Input records:
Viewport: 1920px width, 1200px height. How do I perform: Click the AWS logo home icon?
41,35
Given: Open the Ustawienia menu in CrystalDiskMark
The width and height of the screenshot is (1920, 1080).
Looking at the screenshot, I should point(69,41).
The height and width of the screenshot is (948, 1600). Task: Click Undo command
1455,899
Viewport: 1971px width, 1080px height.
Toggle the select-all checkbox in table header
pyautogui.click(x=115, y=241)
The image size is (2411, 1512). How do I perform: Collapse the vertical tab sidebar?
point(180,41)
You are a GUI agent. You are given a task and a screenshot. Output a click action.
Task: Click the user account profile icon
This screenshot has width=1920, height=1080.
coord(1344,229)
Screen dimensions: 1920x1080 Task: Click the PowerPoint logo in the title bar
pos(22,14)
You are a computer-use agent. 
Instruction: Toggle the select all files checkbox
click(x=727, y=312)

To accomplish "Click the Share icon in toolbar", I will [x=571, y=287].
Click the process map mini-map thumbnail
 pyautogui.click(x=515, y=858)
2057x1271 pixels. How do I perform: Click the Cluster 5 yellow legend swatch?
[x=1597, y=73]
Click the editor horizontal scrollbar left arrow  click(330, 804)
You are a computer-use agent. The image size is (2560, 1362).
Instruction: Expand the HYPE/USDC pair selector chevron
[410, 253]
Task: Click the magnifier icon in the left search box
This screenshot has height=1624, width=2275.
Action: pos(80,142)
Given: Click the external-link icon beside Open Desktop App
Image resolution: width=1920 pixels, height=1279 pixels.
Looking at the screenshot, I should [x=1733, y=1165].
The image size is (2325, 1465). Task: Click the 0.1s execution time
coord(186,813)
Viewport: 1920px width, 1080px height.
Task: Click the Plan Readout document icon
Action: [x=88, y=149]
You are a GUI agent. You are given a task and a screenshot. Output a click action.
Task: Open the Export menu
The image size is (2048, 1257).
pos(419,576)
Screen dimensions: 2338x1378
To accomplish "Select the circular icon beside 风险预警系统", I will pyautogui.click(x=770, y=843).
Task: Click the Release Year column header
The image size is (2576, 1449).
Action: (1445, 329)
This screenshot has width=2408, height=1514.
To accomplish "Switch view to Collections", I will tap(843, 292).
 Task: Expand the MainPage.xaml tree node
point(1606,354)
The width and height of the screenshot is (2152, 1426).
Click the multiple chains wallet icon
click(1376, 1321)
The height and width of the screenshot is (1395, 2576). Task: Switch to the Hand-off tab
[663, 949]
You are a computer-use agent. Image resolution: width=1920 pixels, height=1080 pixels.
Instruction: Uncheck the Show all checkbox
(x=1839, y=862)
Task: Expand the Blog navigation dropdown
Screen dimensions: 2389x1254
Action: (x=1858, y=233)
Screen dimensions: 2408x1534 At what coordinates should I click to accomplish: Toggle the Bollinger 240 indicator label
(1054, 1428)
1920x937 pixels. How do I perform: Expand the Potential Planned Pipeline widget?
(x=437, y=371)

The task:
Copy every line from the entries that contains the word "menu".

Solution:
Given: Open the Ustawienia menu in CrystalDiskMark
Task: Open the Export menu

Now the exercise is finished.